Os dois arregalaram os olhos e Rose pulou de cima de James.
-Que história é essa de namorar o filho de Malfoy?!
-Veste logo a droga da camisa, James! – Rose sussurrou.
-Eu to tentando, mas você jogou embaixo da cama!
-Pra ficar perto!
-Ron, deixa a garota em paz! – Rose ouviu sua mãe dizendo.
-Malfoy, Hermione! Um Malf–
A porta foi aberta por Ronald Weasley, e ele parou para observar a cena à sua frente.
James Sirius estava agachado no chão, uma camisa na mão. As costas estavam levemente vermelhas.

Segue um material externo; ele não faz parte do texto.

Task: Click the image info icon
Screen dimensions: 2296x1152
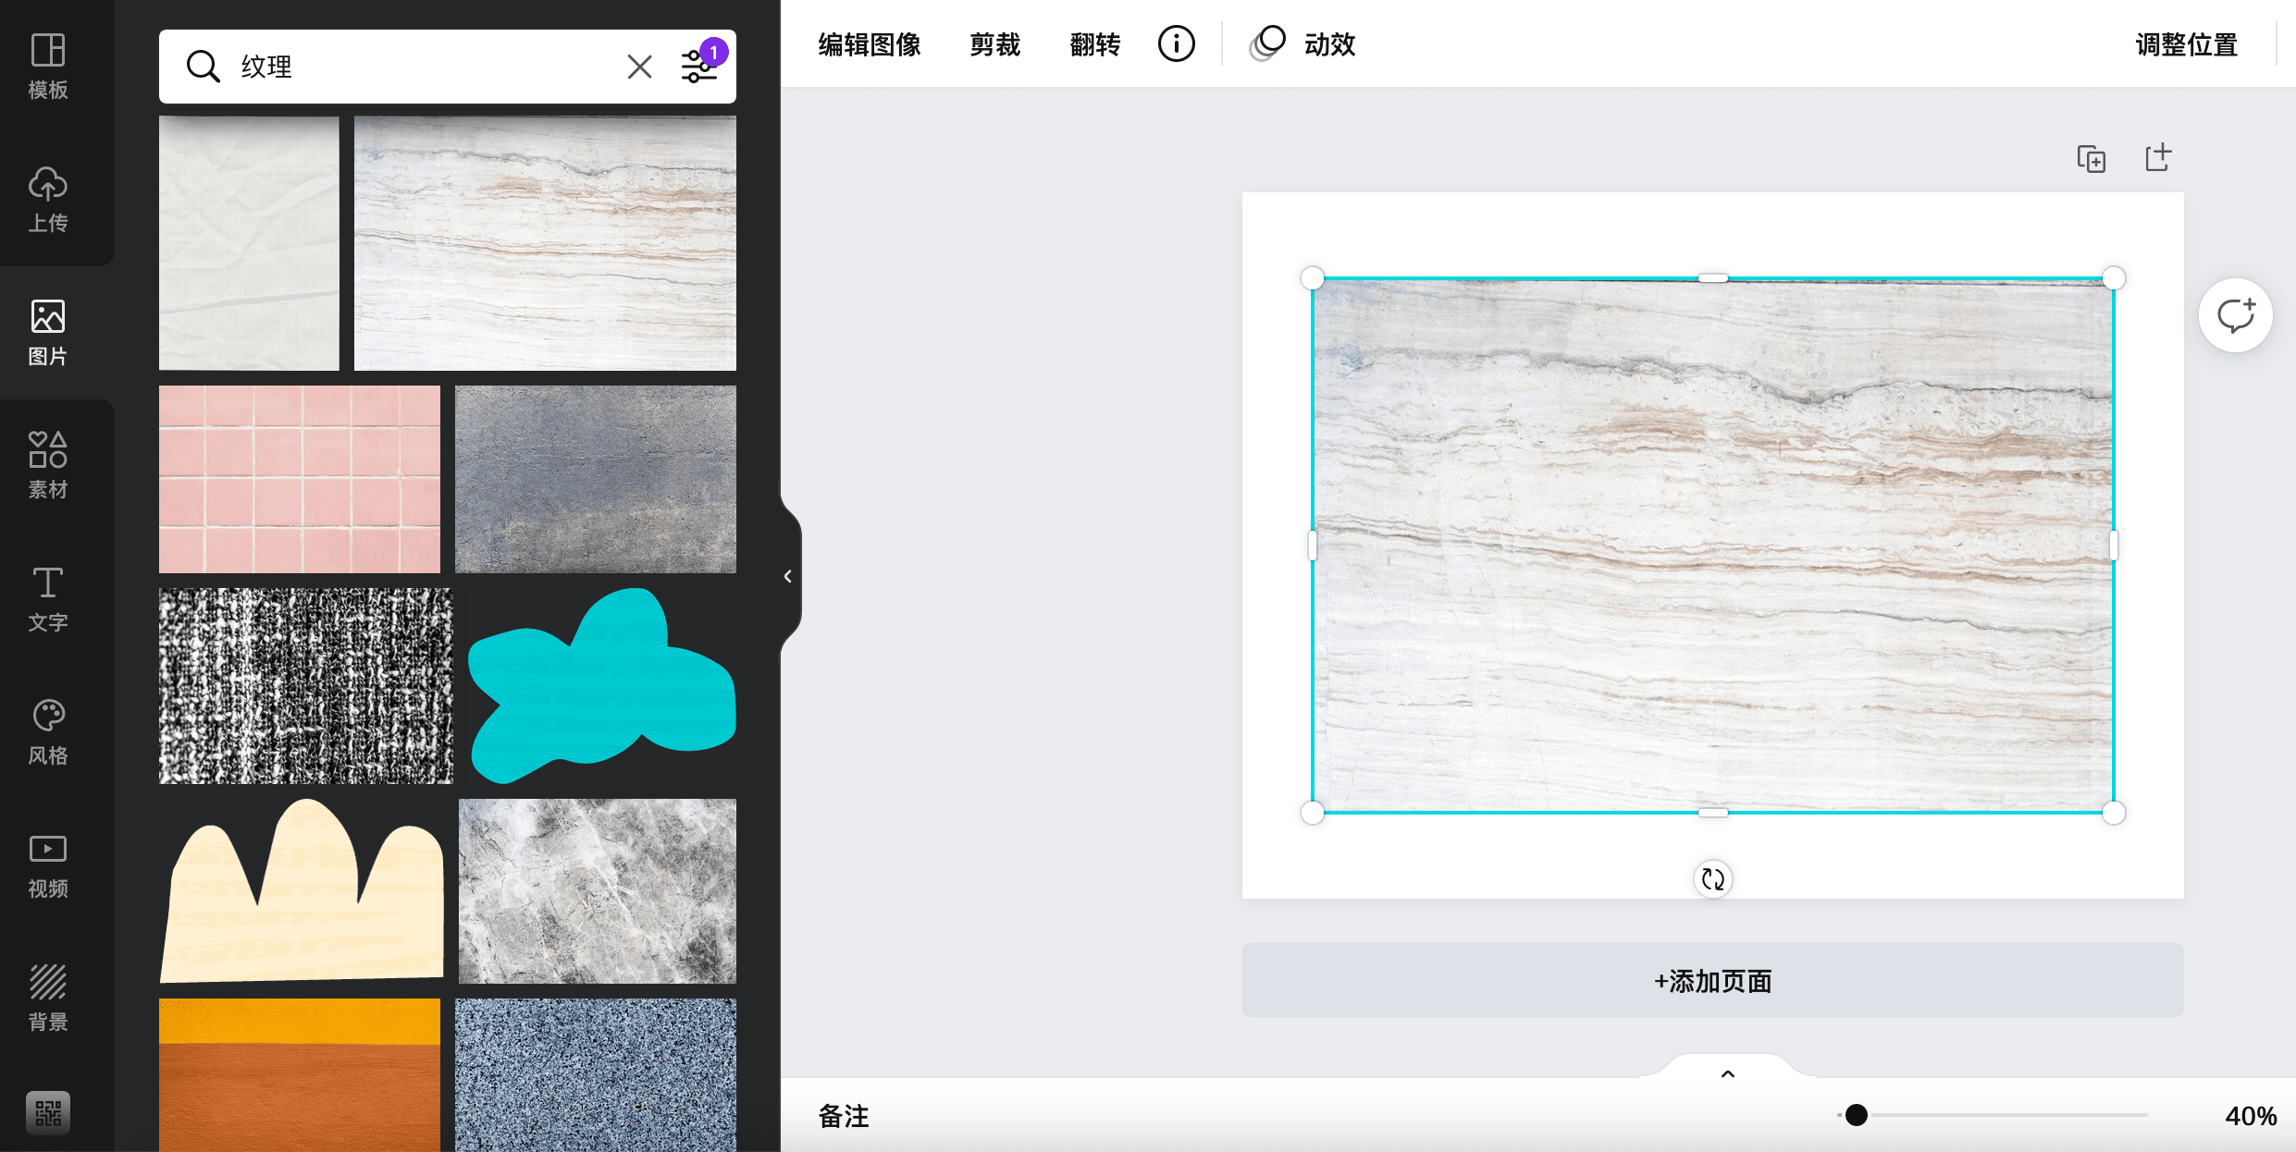Action: click(1176, 43)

Rose, em pé, estava com a blusa e a saia visivelmente fora do lugar, os cabelos completamente bagunçados e os lábios inchados.
Ron começou a balbuciar coisas ininteligíveis enquanto apontava de um para o outro.
-Bem, o senhor disse nada de Malfoy – Rose disse fazendo uma careta – James Sirius é melhor, certo?
Ron piscou várias vezes, aparentemente incrédulo. Hermione apareceu logo em seguida, olhando a cena em sua frente com um leve sorriso.
-Oh, Deus – Ela suspirou.
-Você disse que era pra eu cuidar dela, tio – James Sirius disse sorrindo.
-HARRY POTTER! – Ron berrou, descendo as escadas.
Rose fez uma careta e desceu logo atrás, assim como James que finalmente vestira a camisa.
-Ron…? – Harry perguntou, depois viu o estado do filho e da sobrinha e suspirou.
-PRIMEIRO MINHA IRMÃ, AGORA MINHA FILHA! – Ron exclamou, fazendo Ginny e Hermione gargalharem – EU VOU TER QUE AFASTAR OS POTTER À FORÇA?!
Harry abriu um sorriso e deu de ombros.
-Não é nossa culpa que vocês são todos ruivos.